>> start SOURCE RECORDS

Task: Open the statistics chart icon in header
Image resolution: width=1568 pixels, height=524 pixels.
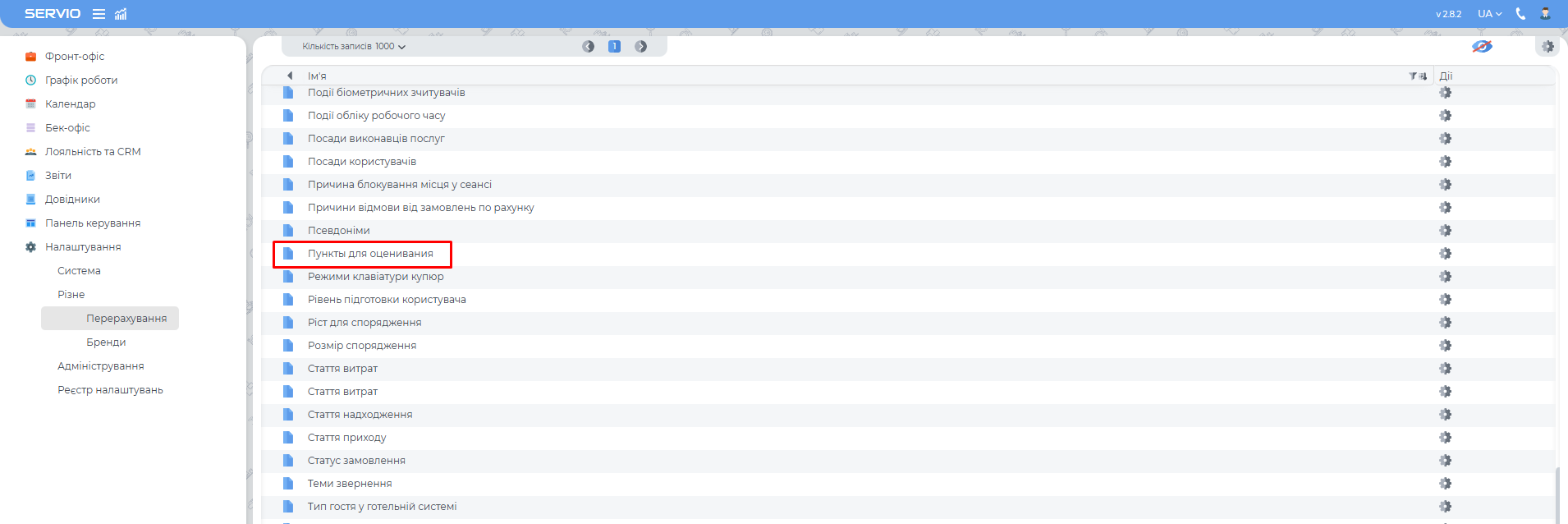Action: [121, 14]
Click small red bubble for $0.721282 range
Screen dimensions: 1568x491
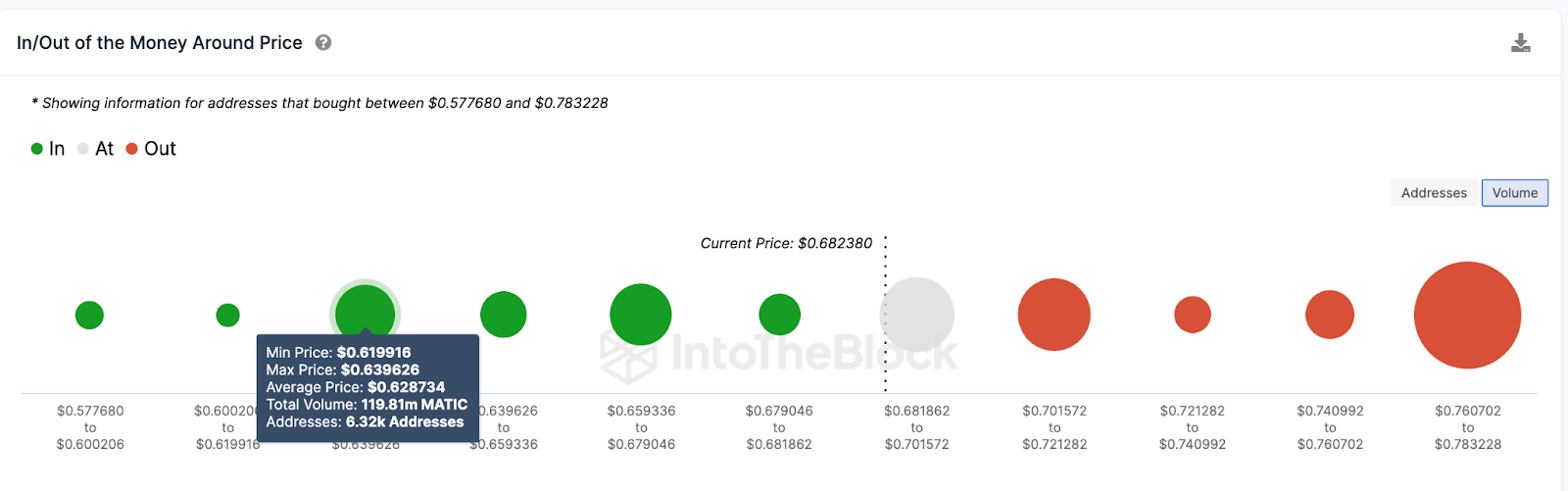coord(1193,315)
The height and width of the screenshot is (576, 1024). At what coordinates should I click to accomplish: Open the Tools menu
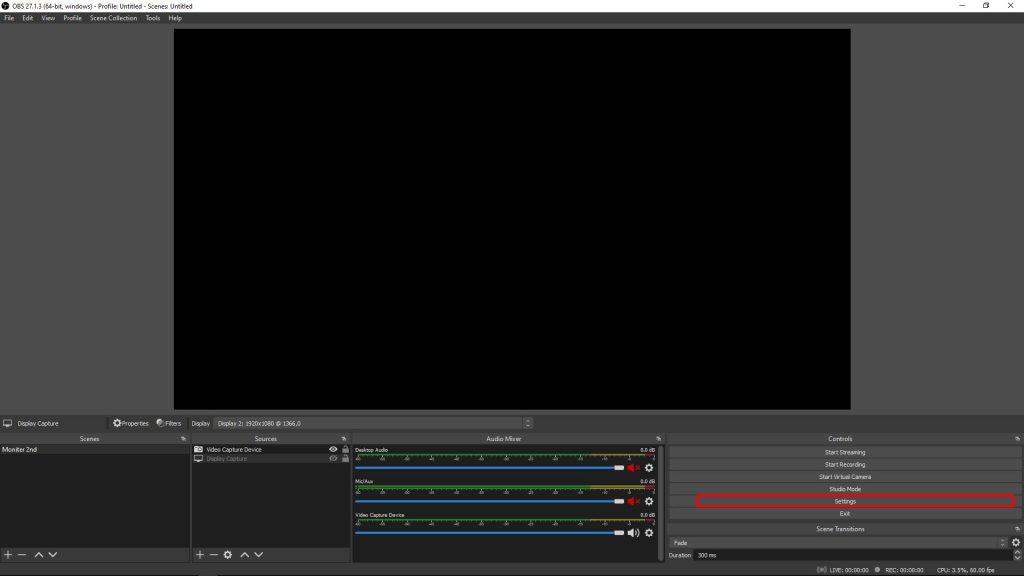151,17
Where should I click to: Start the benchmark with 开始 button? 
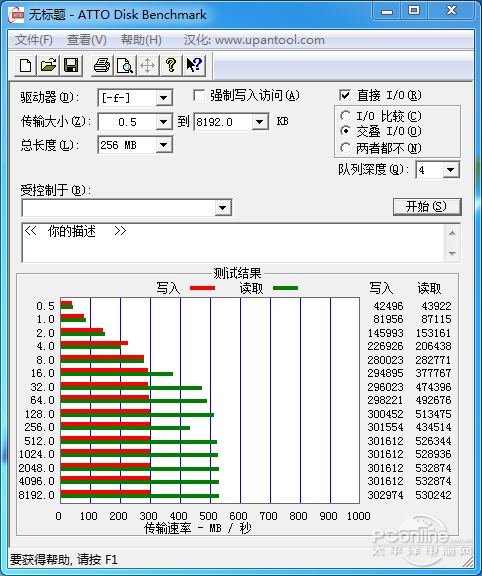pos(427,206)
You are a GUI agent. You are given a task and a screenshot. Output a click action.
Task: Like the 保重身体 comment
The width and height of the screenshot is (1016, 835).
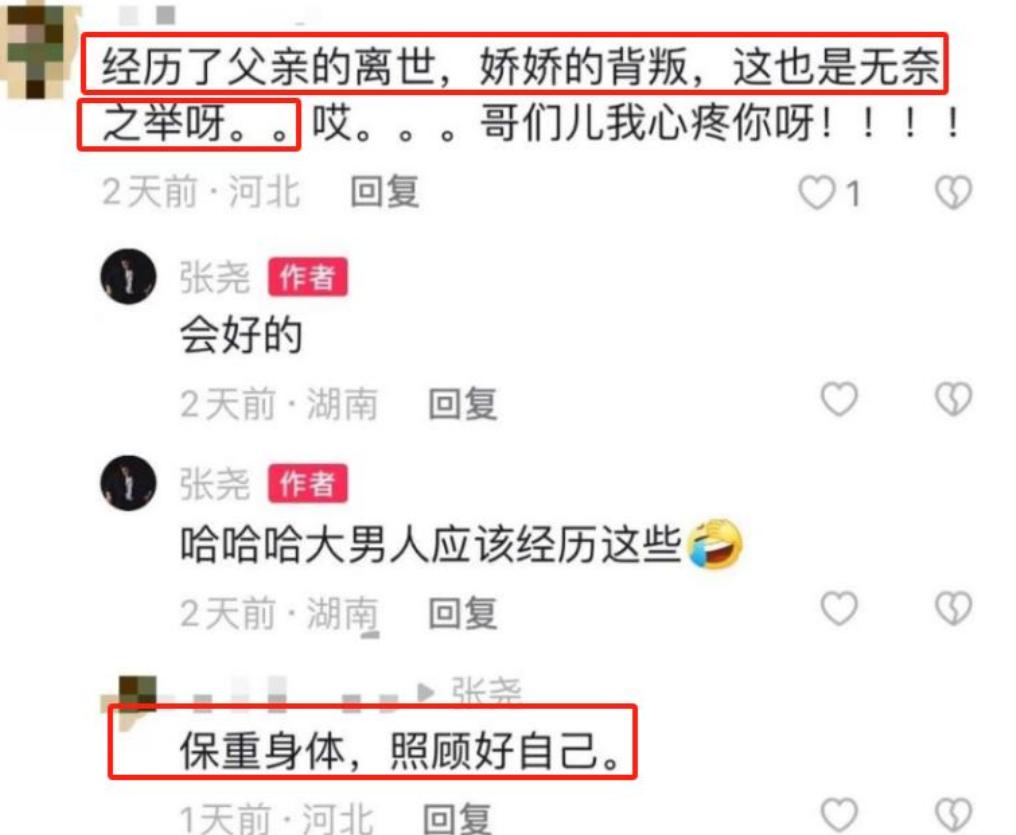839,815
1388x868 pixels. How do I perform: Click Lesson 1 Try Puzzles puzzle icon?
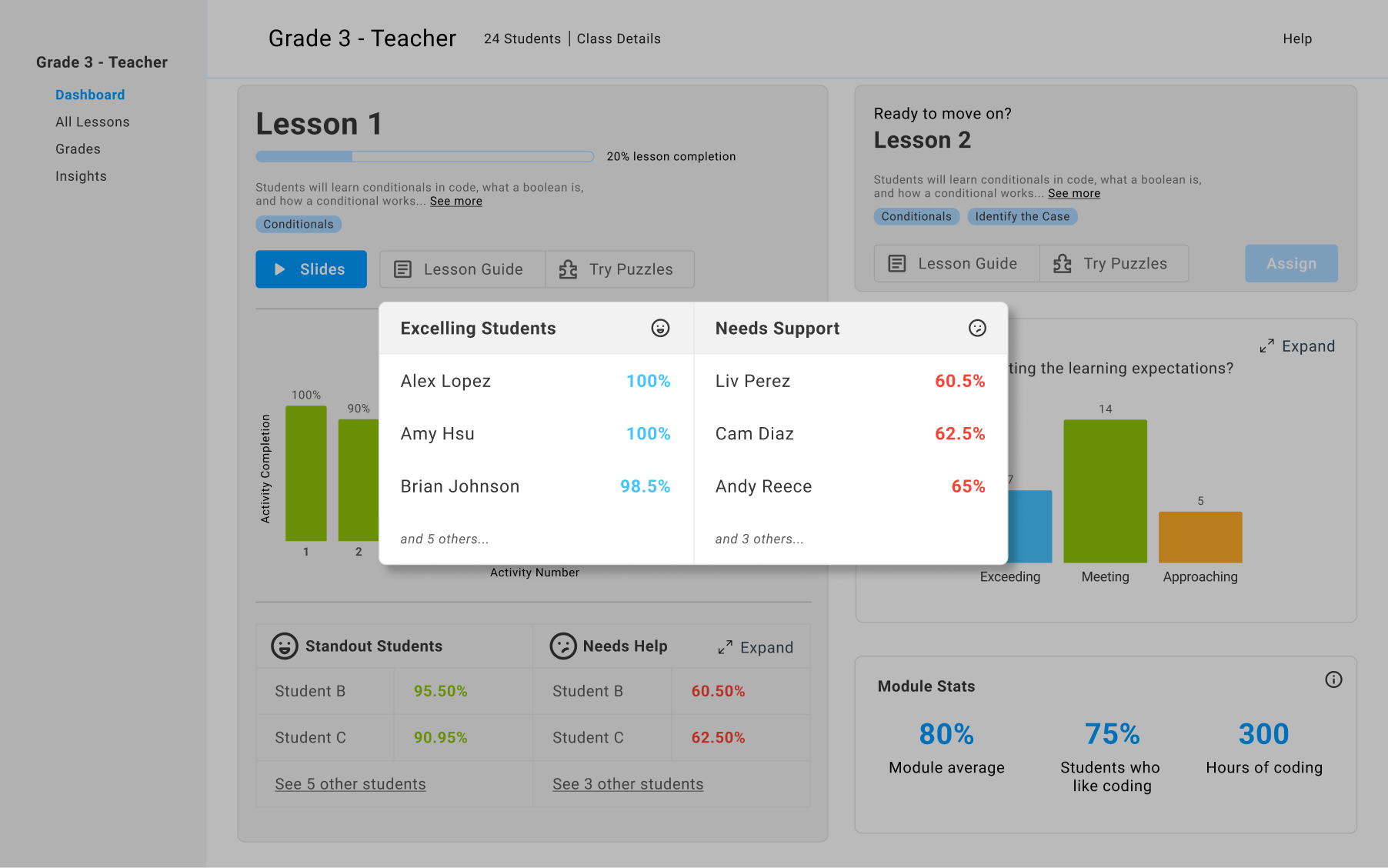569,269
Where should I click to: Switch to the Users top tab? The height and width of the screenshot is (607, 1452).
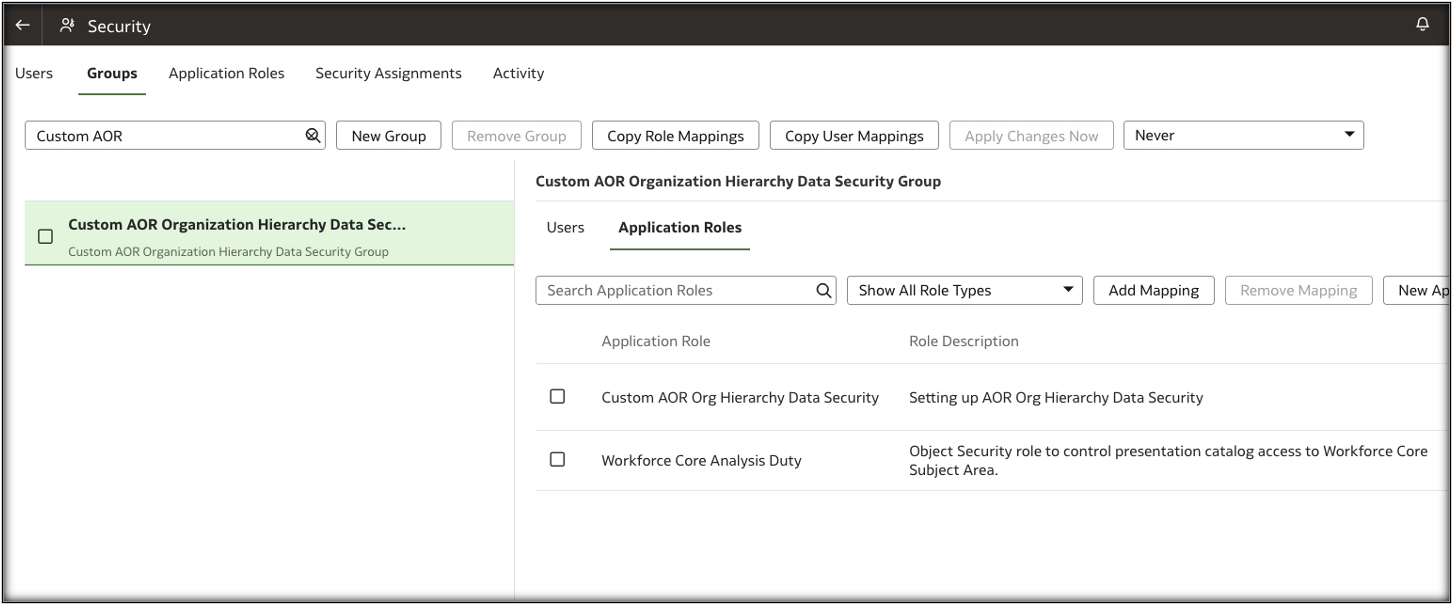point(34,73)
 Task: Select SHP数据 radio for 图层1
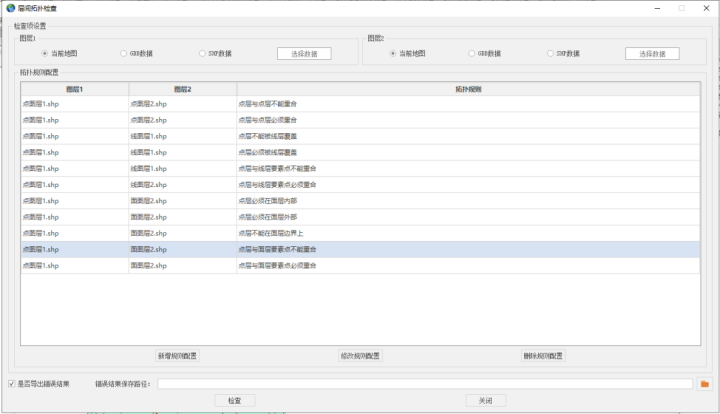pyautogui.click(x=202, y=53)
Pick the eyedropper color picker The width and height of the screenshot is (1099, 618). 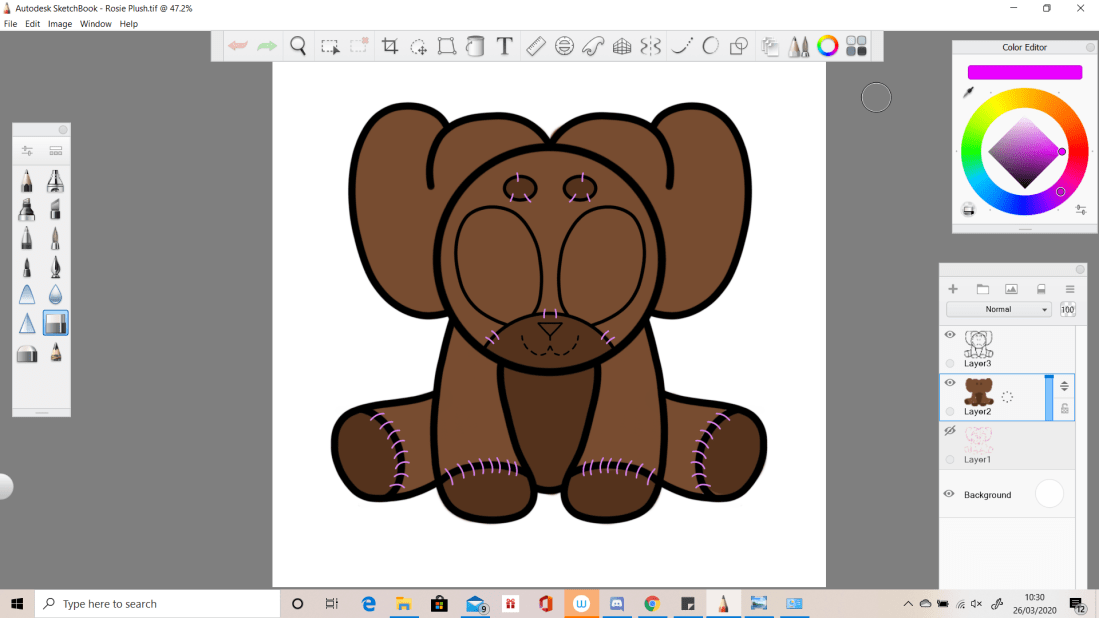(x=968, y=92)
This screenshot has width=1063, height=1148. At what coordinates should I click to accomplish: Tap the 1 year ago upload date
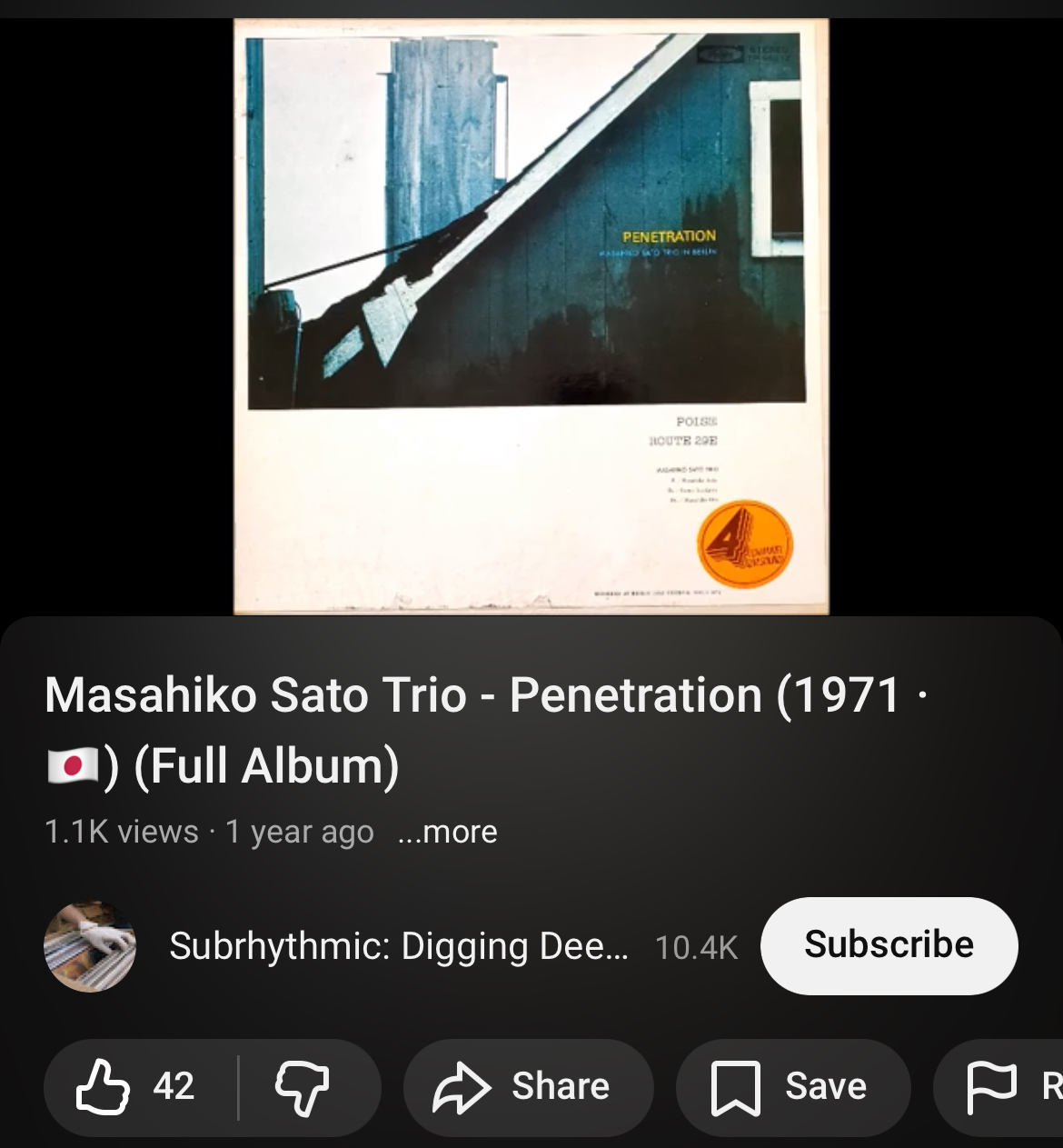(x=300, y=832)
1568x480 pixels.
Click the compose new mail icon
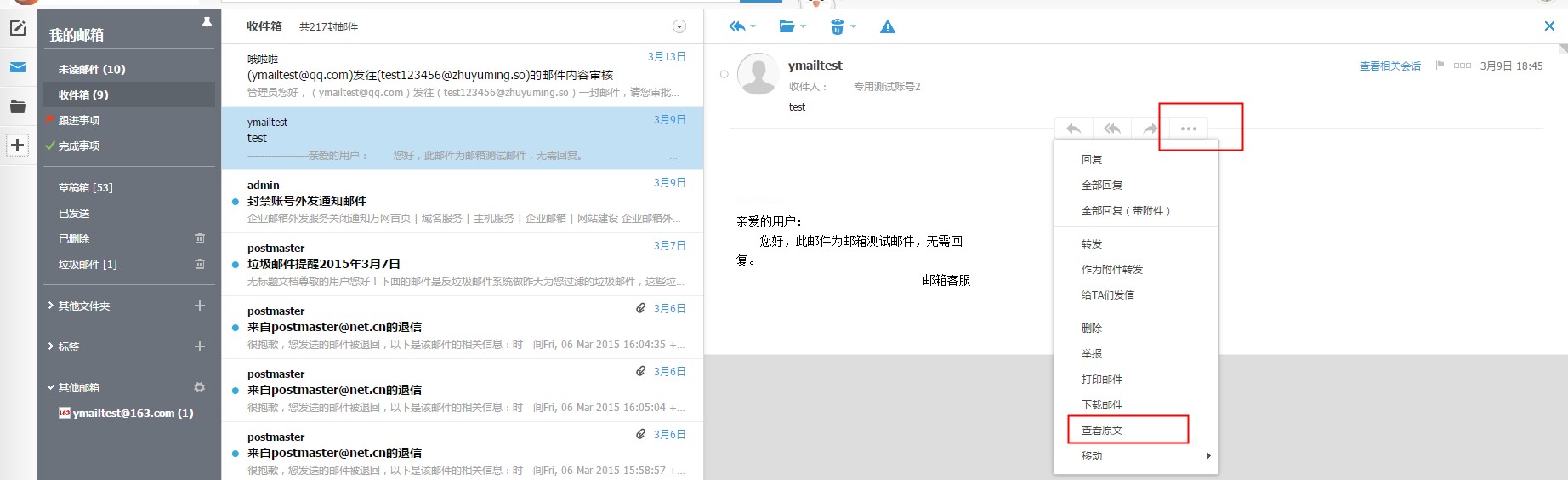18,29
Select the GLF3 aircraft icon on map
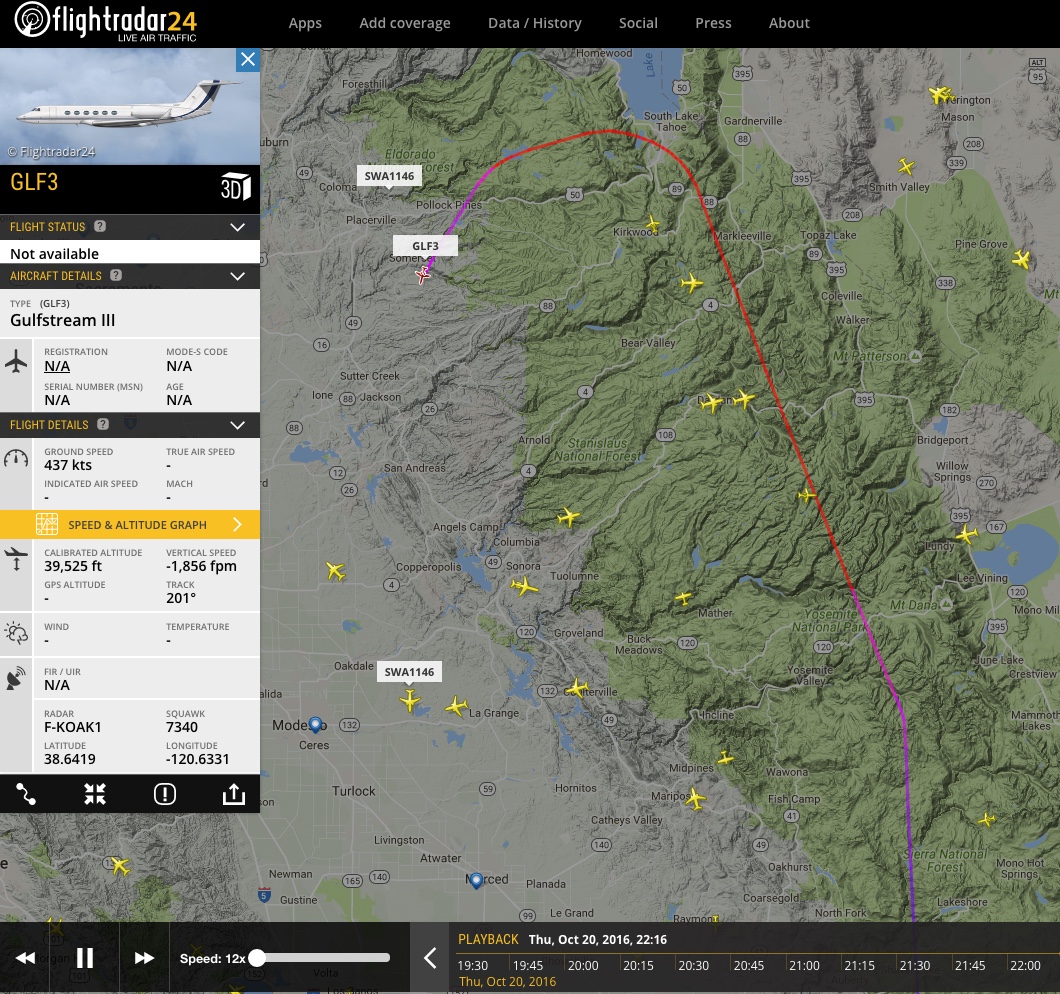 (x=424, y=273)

>> end SOURCE RECORDS

Please list the records as numbered lines, starting at the line that contains "Click small red bubble for $0.721282 range" and ending at the line that contains "pos(427,206)", with blank lines left out. Leave the pictures out of the answer.

1. Click small red bubble for $0.721282 range
2. Screen dimensions: 1568x491
3. coord(1193,315)
4. The height and width of the screenshot is (576, 1024). At what coordinates should I click to accomplish: Open the Tools menu
5. 151,17
6. Where should I click to: Start the benchmark with 开始 button? 
7. pos(427,206)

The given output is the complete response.